Iga Świątek już w 1/8 finału. Ekspresowy mecz Polki z Camilą Osorio

Iga Świątek wygrała 6:0 w pierwszym secie meczu 3. rundy turnieju w Pekinie. Polka całkowicie zdominowała Camilę Osorio, która nie zdołała kontynuować gry po wysoko przegranej partii.

2025-09-29, 09:43

Iga Świątek już w 1/8 finału. Ekspresowy mecz Polki z Camilą Osorio
Iga Świątek nie miała żadnych problemów z pokonaniem Camili Osorio. Foto: EPA/WU HAO

Iga Świątek - Camila Osorio. Rywalka nie dała rady

Świątek znów pokazała najwyższą klasę, nie zostawiając żadnych wątpliwości co do tego, komu w poniedziałkowym meczu należy się zwycięstwo. Starcie przypominało pojedynek z Yue Yuan w drugiej rundzie imprezy, które również stało pod znakiem całkowitej dominacji wiceliderki rankingu. Kbice mogli być jednak rozczarowani... długością tego meczu.

Polka pewnie wygrała pierwszą odsłonę spotkania 6:0, popisując się kolejnym "bajglem", a Kolumbijka skreczowała. Przy prowadzeniu 5:0 skorzystała z przerwy medycznej, a po następnym przegranym gemie poddała spotkanie.

Amerykanka czeka na Świątek

Świątek w kolejnej rundzie zagra z Emmą Navarro. Amerykanka, która w Chinach jest rozstawiona z numerem 16., awansowała do 1/8 finału po kreczu rywalki. Mierzyła się z Lois Boisson, ale Francuzka po przegranym 2:6 pierwszym secie, w drugim przy stanie 0:1 poddała spotkanie. 

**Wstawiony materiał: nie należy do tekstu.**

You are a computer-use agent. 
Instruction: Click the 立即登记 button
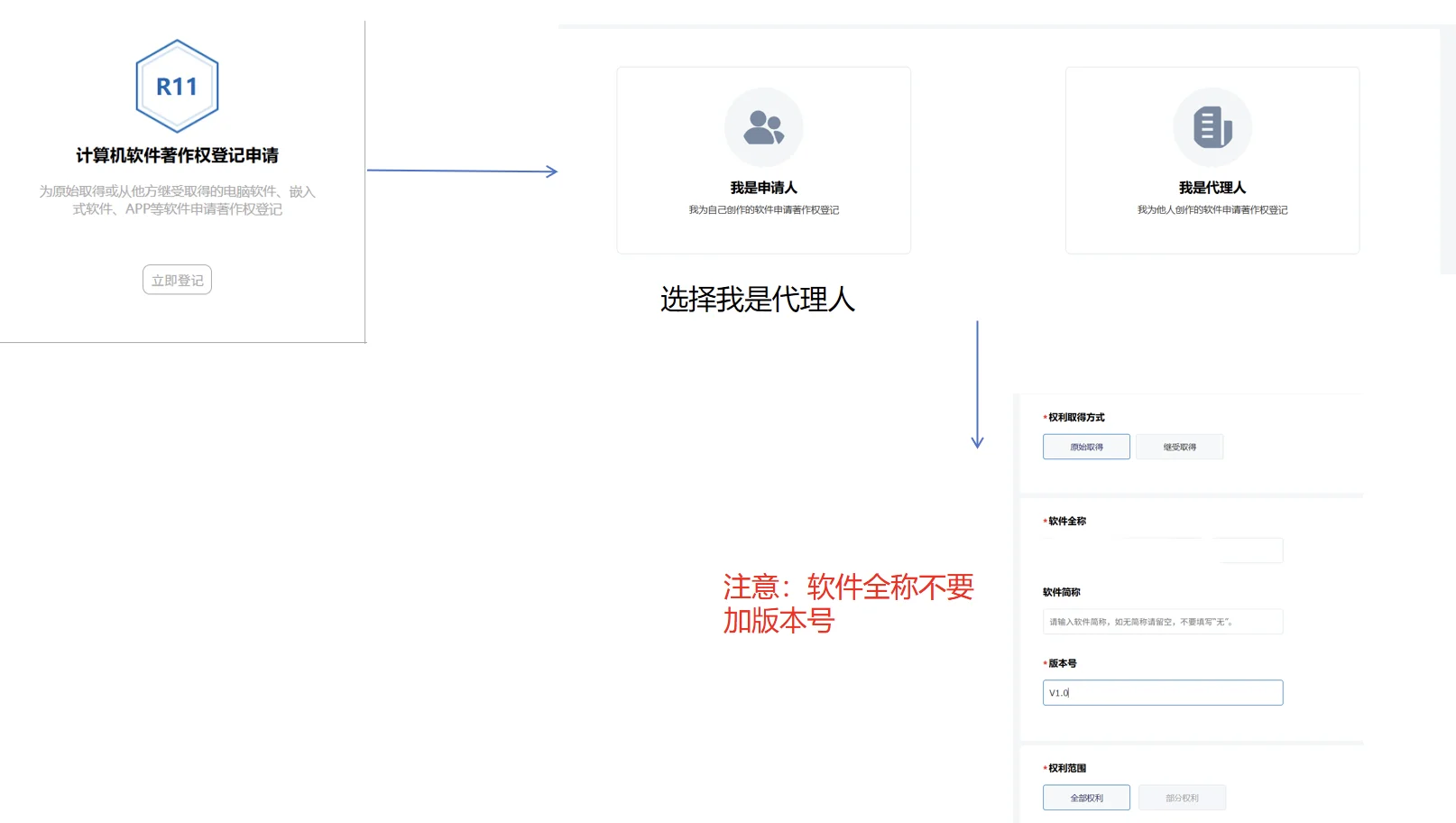tap(177, 280)
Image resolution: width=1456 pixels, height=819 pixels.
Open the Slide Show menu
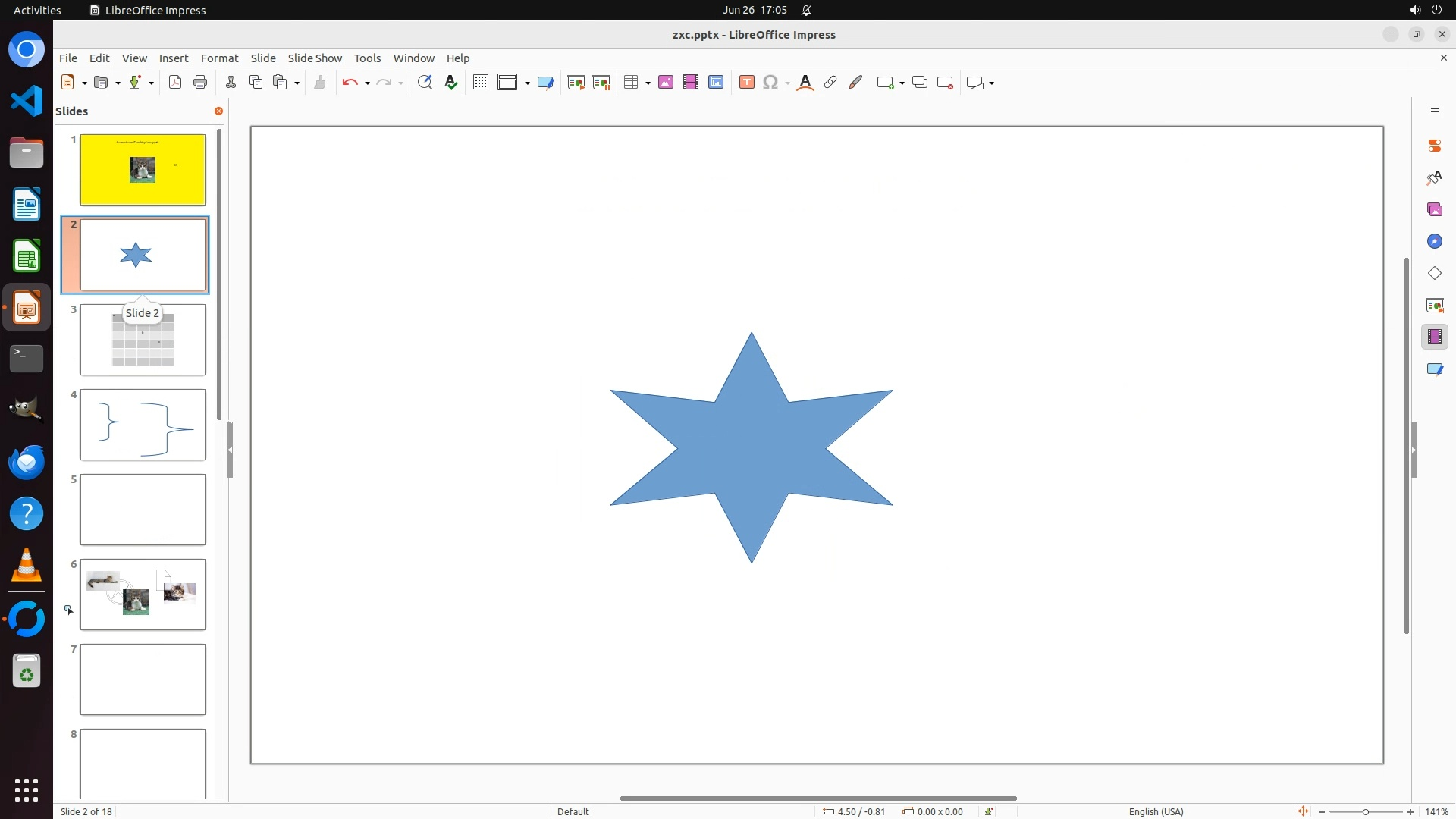tap(315, 58)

Będzie to rewanżowe starcie Amerykanki z naszą reprezentantką za batalię z tegorocznego Australian Open. Wówczas Polka odniosła pewne zwycięstwo i zameldowała się w najlepszej "4". Turniej w Pekinie to jedna z dwóch imprez, w których podopieczna Wima Fissette'a weźmie udział przed WTA Finals (turniej mistrzyń wieńczący sezon, w którym gra 8 najlepszych zawodniczek w danym roku). Po zakończeniu rywalizacji w stolicy Chin, Polka zagra jeszcze w Wuhan.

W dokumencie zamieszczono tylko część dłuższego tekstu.